*** Records supplied Section Begins ***

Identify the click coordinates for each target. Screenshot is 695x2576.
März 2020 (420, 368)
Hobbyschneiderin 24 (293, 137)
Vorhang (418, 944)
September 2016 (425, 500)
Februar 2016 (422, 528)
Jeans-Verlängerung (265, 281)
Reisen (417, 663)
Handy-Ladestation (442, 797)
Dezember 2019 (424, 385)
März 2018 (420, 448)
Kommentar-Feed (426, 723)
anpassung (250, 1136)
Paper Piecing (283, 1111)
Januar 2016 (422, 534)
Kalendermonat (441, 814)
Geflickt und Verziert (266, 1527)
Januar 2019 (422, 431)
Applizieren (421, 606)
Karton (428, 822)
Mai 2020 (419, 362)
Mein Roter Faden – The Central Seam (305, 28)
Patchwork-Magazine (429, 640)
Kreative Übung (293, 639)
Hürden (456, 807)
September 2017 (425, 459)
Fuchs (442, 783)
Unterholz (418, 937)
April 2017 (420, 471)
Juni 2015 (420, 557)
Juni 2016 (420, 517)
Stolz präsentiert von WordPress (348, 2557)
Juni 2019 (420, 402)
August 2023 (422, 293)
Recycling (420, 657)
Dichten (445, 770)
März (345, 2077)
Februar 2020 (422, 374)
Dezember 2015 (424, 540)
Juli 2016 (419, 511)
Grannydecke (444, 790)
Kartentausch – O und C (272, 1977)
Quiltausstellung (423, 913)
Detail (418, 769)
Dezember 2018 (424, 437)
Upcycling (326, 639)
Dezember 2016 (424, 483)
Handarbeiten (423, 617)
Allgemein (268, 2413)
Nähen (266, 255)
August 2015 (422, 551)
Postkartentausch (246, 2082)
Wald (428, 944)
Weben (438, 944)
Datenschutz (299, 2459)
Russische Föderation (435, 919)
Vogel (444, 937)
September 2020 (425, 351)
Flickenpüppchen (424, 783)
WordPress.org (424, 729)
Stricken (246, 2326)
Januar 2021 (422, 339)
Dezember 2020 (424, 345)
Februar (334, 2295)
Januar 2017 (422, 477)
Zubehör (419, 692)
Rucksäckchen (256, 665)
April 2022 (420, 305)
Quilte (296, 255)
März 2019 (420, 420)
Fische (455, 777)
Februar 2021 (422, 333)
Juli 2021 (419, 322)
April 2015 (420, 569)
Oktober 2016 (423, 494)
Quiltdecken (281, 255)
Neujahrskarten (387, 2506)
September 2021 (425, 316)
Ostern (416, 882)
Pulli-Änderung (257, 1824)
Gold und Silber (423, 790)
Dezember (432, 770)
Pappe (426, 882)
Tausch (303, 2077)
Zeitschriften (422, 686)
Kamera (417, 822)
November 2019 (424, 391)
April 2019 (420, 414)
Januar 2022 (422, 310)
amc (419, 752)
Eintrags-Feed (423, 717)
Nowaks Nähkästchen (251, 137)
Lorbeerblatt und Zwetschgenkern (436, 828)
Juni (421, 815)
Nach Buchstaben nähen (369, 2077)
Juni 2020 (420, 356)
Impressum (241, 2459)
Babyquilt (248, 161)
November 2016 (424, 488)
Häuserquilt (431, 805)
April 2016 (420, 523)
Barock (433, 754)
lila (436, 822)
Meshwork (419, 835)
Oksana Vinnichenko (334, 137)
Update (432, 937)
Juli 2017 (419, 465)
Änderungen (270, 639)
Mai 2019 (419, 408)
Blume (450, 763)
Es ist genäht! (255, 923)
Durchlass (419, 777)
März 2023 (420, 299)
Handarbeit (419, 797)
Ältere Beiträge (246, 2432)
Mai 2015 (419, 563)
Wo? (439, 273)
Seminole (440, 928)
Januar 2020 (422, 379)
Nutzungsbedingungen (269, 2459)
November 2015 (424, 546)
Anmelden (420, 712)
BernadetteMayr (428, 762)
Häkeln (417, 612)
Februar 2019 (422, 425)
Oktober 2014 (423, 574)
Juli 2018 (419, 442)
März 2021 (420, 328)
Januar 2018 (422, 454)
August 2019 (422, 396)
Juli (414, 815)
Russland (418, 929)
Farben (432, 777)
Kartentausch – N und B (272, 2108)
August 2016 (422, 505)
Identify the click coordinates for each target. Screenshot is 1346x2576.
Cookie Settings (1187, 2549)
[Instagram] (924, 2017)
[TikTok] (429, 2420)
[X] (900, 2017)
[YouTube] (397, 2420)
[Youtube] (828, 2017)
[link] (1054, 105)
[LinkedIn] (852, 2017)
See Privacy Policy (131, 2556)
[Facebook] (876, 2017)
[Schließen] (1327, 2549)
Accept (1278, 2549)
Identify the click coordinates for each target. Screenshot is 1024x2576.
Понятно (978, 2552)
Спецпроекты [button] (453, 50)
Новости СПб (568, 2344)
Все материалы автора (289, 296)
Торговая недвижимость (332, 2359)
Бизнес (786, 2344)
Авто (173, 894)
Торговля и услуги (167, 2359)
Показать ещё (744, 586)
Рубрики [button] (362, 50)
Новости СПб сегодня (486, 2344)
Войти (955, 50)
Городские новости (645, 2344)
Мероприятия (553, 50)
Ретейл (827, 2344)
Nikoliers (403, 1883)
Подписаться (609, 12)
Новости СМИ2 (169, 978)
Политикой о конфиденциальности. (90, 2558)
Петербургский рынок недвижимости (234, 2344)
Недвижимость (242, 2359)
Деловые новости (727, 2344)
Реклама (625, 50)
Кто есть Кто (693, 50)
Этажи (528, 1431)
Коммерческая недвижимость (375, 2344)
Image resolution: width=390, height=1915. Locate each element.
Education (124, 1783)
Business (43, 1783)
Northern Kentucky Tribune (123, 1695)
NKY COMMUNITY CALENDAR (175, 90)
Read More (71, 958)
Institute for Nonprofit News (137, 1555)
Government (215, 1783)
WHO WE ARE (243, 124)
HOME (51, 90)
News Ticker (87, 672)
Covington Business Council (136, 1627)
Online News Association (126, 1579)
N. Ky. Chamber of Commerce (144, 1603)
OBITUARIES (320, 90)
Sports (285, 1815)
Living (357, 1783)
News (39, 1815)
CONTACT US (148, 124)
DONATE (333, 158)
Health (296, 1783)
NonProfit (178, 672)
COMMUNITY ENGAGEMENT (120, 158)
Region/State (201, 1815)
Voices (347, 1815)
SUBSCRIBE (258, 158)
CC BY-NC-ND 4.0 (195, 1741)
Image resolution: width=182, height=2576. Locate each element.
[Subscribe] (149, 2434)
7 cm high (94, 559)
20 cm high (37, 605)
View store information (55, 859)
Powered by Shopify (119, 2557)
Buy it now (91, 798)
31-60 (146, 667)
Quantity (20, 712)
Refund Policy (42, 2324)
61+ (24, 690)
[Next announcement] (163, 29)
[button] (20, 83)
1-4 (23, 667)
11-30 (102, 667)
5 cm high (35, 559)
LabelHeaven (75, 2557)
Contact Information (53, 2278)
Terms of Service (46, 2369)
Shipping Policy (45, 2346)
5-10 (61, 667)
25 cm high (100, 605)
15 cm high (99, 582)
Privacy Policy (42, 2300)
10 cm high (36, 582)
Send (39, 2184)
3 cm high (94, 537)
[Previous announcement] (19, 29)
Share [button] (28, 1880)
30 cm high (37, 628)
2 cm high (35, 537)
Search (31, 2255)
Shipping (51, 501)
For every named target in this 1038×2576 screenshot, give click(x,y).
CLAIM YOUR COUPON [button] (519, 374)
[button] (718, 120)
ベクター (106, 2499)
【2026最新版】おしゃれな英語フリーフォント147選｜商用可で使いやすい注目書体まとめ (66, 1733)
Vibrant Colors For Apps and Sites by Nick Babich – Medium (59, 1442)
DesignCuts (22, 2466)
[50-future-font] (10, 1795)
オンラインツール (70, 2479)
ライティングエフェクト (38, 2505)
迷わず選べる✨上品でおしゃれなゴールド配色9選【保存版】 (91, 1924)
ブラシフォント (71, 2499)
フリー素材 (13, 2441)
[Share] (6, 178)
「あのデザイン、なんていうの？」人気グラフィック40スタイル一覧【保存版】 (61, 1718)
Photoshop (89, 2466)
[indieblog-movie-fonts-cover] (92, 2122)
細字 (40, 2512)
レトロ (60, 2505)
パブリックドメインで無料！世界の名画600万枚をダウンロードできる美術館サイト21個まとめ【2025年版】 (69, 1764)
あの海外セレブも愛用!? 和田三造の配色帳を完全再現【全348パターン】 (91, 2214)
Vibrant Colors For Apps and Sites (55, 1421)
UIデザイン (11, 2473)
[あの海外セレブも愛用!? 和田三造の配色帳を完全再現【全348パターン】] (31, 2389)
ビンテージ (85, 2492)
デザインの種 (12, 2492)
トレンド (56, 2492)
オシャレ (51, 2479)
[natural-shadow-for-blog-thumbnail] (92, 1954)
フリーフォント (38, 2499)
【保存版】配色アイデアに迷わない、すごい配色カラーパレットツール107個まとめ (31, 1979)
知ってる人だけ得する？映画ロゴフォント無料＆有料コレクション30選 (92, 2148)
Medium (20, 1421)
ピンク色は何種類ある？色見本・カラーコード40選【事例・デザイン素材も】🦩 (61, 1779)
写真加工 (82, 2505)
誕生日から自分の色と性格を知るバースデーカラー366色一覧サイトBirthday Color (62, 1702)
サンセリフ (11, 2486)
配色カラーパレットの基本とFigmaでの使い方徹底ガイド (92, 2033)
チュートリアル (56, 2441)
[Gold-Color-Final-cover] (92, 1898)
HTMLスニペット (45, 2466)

*** Records supplied Section Ends ***

• _Activity_
From the entries above, extract only the lines running from the one containing "Upcycling (326, 639)" through the one containing "Zeitschriften (422, 686)", inclusive.

• _Response_
Upcycling (326, 639)
Dezember 2016 (424, 483)
Handarbeiten (423, 617)
Allgemein (268, 2413)
Nähen (266, 255)
August 2015 (422, 551)
Postkartentausch (246, 2082)
Wald (428, 944)
Weben (438, 944)
Datenschutz (299, 2459)
Russische Föderation (435, 919)
Vogel (444, 937)
September 2020 (425, 351)
Flickenpüppchen (424, 783)
WordPress.org (424, 729)
Stricken (246, 2326)
Januar 2021 (422, 339)
Dezember 2020 (424, 345)
Februar (334, 2295)
Januar 2017 (422, 477)
Zubehör (419, 692)
Rucksäckchen (256, 665)
April 2022 (420, 305)
Quilte (296, 255)
März 2019 (420, 420)
Fische (455, 777)
Februar 2021 (422, 333)
Juli 2021 (419, 322)
April 2015 (420, 569)
Oktober 2016 (423, 494)
Quiltdecken (281, 255)
Neujahrskarten (387, 2506)
September 2021 (425, 316)
Ostern (416, 882)
Pulli-Änderung (257, 1824)
Gold und Silber (423, 790)
Dezember (432, 770)
Pappe (426, 882)
Tausch (303, 2077)
Zeitschriften (422, 686)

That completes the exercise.